A verbatim transcript of the lines below, starting at the first and ending with the one that holds "This screenshot has height=864, width=1400.", is what should be produced.
▽
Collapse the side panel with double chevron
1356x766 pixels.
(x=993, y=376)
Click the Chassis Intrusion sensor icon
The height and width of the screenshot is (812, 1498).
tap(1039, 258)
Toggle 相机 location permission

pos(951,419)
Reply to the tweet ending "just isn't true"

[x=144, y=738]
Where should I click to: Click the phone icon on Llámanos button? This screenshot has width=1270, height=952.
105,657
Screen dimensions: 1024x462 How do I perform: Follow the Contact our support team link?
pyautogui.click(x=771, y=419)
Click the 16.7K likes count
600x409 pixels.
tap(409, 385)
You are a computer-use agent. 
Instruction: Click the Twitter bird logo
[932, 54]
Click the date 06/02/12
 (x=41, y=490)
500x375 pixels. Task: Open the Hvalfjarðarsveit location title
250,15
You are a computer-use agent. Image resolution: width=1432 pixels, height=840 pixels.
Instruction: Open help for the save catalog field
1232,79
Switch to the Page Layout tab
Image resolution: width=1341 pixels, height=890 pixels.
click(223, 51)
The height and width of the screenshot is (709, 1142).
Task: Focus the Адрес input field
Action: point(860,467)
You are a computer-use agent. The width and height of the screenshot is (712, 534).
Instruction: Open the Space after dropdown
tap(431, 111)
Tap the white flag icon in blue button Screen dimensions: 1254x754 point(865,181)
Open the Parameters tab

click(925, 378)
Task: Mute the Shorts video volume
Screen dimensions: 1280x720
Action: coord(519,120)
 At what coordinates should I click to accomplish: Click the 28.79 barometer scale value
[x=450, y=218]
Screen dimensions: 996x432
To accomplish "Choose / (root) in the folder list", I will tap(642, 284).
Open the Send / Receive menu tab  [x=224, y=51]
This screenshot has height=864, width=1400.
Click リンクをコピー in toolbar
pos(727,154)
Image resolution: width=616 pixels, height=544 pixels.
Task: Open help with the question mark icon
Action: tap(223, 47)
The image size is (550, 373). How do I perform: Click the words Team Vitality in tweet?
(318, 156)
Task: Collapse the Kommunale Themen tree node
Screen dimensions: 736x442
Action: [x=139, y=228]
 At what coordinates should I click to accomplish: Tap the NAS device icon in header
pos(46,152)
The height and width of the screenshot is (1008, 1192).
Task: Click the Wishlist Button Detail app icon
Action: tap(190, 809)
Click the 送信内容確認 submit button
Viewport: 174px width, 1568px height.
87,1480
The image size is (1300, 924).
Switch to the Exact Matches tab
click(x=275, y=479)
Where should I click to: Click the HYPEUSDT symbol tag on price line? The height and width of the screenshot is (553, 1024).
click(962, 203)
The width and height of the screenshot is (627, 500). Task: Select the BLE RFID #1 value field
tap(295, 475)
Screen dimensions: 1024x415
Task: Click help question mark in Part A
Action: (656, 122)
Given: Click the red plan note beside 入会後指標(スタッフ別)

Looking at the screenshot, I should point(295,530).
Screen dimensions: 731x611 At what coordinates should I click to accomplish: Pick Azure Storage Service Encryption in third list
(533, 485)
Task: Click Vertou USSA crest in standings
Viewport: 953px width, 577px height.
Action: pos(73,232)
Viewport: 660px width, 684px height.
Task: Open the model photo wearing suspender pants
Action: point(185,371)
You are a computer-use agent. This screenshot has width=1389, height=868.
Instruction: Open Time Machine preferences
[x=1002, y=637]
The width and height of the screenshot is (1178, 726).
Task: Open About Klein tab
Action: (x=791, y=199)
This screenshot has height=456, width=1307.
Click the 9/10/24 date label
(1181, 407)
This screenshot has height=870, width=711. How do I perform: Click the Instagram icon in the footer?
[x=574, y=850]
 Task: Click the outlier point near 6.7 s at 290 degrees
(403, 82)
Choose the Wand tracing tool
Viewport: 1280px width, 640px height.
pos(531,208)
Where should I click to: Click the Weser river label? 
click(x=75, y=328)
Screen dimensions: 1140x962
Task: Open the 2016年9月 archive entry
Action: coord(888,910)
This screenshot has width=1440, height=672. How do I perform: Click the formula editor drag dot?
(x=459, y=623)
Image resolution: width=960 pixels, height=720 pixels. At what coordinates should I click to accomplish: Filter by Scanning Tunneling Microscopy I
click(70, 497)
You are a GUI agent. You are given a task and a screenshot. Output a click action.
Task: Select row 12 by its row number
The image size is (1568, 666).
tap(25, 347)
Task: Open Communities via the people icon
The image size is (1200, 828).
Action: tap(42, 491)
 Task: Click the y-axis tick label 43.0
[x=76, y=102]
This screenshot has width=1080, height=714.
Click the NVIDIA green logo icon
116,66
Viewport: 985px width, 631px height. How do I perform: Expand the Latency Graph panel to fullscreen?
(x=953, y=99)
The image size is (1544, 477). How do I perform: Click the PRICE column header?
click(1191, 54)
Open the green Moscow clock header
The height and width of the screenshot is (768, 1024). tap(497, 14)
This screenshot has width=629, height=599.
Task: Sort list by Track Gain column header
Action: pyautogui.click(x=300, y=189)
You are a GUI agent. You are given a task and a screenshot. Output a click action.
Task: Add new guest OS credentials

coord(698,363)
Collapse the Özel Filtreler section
△
● Task solution
Collapse the side panel with double chevron
1356x766 pixels.
(x=993, y=376)
Click the Chassis Intrusion sensor icon
The height and width of the screenshot is (812, 1498).
tap(1039, 258)
Toggle 相机 location permission

pos(951,419)
Reply to the tweet ending "just isn't true"

[x=144, y=738]
Where should I click to: Click the phone icon on Llámanos button? This screenshot has width=1270, height=952.
105,657
Screen dimensions: 1024x462 How do I perform: Follow the Contact our support team link?
pyautogui.click(x=771, y=419)
Click the 16.7K likes count
600x409 pixels.
tap(409, 385)
You are a computer-use agent. 
Instruction: Click the Twitter bird logo
[932, 54]
Click the date 06/02/12
 (x=41, y=490)
500x375 pixels. Task: Open the Hvalfjarðarsveit location title
250,15
You are a computer-use agent. Image resolution: width=1432 pixels, height=840 pixels.
Instruction: Open help for the save catalog field
1232,79
Switch to the Page Layout tab
Image resolution: width=1341 pixels, height=890 pixels.
click(223, 51)
The height and width of the screenshot is (709, 1142).
Task: Focus the Адрес input field
Action: point(860,467)
You are a computer-use agent. The width and height of the screenshot is (712, 534).
Instruction: Open the Space after dropdown
tap(431, 111)
Tap the white flag icon in blue button Screen dimensions: 1254x754 point(865,181)
Open the Parameters tab

click(925, 378)
Task: Mute the Shorts video volume
Screen dimensions: 1280x720
Action: coord(519,120)
 At what coordinates should I click to accomplish: Click the 28.79 barometer scale value
[x=450, y=218]
Screen dimensions: 996x432
To accomplish "Choose / (root) in the folder list", I will tap(642, 284).
Open the Send / Receive menu tab  [x=224, y=51]
This screenshot has height=864, width=1400.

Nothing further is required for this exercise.